Copy each of the following records word for word, with every line kept as it appears.

═══ LISTED ENTRIES ═══

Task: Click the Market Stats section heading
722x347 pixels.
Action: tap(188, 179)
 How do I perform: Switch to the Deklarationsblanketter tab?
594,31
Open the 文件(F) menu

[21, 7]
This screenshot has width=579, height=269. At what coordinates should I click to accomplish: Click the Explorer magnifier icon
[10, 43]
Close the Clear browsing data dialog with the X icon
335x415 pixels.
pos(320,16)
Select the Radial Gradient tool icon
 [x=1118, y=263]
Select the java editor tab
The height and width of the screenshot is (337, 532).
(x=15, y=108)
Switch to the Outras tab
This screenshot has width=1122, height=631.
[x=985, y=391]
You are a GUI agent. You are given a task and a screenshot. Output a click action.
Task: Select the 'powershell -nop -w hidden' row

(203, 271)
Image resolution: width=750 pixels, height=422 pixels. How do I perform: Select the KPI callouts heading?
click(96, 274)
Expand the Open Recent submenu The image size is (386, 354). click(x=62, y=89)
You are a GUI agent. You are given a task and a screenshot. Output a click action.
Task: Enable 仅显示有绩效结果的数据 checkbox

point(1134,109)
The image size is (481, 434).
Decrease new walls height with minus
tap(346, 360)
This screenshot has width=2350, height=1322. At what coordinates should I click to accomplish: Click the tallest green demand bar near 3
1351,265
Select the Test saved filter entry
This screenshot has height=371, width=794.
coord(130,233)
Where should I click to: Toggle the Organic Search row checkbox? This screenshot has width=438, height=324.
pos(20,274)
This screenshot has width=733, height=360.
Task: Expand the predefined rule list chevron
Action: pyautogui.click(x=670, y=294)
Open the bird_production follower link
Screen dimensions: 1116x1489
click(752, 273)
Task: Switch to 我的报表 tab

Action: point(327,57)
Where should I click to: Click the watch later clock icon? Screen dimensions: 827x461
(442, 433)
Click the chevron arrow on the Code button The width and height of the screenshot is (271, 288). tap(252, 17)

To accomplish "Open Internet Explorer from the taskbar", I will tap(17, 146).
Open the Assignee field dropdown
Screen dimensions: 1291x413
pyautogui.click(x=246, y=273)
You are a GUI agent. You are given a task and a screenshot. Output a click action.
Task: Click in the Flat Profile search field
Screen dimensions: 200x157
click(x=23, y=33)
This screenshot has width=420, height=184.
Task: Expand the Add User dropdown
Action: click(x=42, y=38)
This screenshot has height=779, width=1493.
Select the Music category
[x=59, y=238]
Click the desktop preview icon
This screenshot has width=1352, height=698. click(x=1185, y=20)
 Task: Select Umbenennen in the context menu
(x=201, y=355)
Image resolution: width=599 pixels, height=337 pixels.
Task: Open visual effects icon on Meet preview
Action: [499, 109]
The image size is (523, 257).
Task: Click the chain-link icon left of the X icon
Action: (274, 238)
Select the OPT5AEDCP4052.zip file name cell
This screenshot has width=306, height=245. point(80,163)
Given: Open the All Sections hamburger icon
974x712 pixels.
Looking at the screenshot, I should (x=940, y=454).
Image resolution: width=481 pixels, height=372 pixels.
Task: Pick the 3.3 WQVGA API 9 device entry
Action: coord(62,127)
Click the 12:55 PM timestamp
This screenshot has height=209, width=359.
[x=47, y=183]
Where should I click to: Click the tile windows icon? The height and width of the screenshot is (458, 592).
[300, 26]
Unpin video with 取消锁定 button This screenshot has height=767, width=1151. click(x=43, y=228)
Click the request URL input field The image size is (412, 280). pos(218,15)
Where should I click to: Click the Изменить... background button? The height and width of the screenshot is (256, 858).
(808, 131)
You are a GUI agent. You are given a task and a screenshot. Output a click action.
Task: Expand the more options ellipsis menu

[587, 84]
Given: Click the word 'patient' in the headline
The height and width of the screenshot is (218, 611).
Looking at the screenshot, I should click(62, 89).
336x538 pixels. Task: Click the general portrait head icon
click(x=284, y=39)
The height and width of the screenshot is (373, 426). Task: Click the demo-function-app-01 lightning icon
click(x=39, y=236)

═══

--- IN RESPONSE ---
Task: Click the Market Stats section heading
722x347 pixels.
Action: tap(188, 179)
 How do I perform: Switch to the Deklarationsblanketter tab?
594,31
Open the 文件(F) menu

[21, 7]
This screenshot has width=579, height=269. At what coordinates should I click to accomplish: Click the Explorer magnifier icon
[10, 43]
Close the Clear browsing data dialog with the X icon
335x415 pixels.
pos(320,16)
Select the Radial Gradient tool icon
 [x=1118, y=263]
Select the java editor tab
The height and width of the screenshot is (337, 532).
(x=15, y=108)
Switch to the Outras tab
This screenshot has width=1122, height=631.
[x=985, y=391]
You are a GUI agent. You are given a task and a screenshot. Output a click action.
Task: Select the 'powershell -nop -w hidden' row

(203, 271)
Image resolution: width=750 pixels, height=422 pixels. How do I perform: Select the KPI callouts heading?
click(96, 274)
Expand the Open Recent submenu The image size is (386, 354). click(x=62, y=89)
You are a GUI agent. You are given a task and a screenshot. Output a click action.
Task: Enable 仅显示有绩效结果的数据 checkbox

point(1134,109)
The image size is (481, 434).
Decrease new walls height with minus
tap(346, 360)
This screenshot has width=2350, height=1322. At what coordinates should I click to accomplish: Click the tallest green demand bar near 3
1351,265
Select the Test saved filter entry
This screenshot has height=371, width=794.
coord(130,233)
Where should I click to: Toggle the Organic Search row checkbox? This screenshot has width=438, height=324.
pos(20,274)
This screenshot has width=733, height=360.
Task: Expand the predefined rule list chevron
Action: pyautogui.click(x=670, y=294)
Open the bird_production follower link
Screen dimensions: 1116x1489
click(752, 273)
Task: Switch to 我的报表 tab

Action: point(327,57)
Where should I click to: Click the watch later clock icon? Screen dimensions: 827x461
(442, 433)
Click the chevron arrow on the Code button The width and height of the screenshot is (271, 288). tap(252, 17)

To accomplish "Open Internet Explorer from the taskbar", I will tap(17, 146).
Open the Assignee field dropdown
Screen dimensions: 1291x413
pyautogui.click(x=246, y=273)
You are a GUI agent. You are given a task and a screenshot. Output a click action.
Task: Click in the Flat Profile search field
Screen dimensions: 200x157
click(x=23, y=33)
This screenshot has width=420, height=184.
Task: Expand the Add User dropdown
Action: click(x=42, y=38)
This screenshot has height=779, width=1493.
Select the Music category
[x=59, y=238]
Click the desktop preview icon
This screenshot has width=1352, height=698. click(x=1185, y=20)
 Task: Select Umbenennen in the context menu
(x=201, y=355)
Image resolution: width=599 pixels, height=337 pixels.
Task: Open visual effects icon on Meet preview
Action: [499, 109]
The image size is (523, 257).
Task: Click the chain-link icon left of the X icon
Action: (274, 238)
Select the OPT5AEDCP4052.zip file name cell
This screenshot has width=306, height=245. point(80,163)
Given: Open the All Sections hamburger icon
974x712 pixels.
Looking at the screenshot, I should (x=940, y=454).
Image resolution: width=481 pixels, height=372 pixels.
Task: Pick the 3.3 WQVGA API 9 device entry
Action: coord(62,127)
Click the 12:55 PM timestamp
This screenshot has height=209, width=359.
[x=47, y=183]
Where should I click to: Click the tile windows icon? The height and width of the screenshot is (458, 592).
[300, 26]
Unpin video with 取消锁定 button This screenshot has height=767, width=1151. click(x=43, y=228)
Click the request URL input field The image size is (412, 280). pos(218,15)
Where should I click to: Click the Изменить... background button? The height and width of the screenshot is (256, 858).
(808, 131)
You are a GUI agent. You are given a task and a screenshot. Output a click action.
Task: Expand the more options ellipsis menu

[587, 84]
Given: Click the word 'patient' in the headline
The height and width of the screenshot is (218, 611).
Looking at the screenshot, I should click(62, 89).
336x538 pixels. Task: Click the general portrait head icon
click(x=284, y=39)
The height and width of the screenshot is (373, 426). Task: Click the demo-function-app-01 lightning icon
click(x=39, y=236)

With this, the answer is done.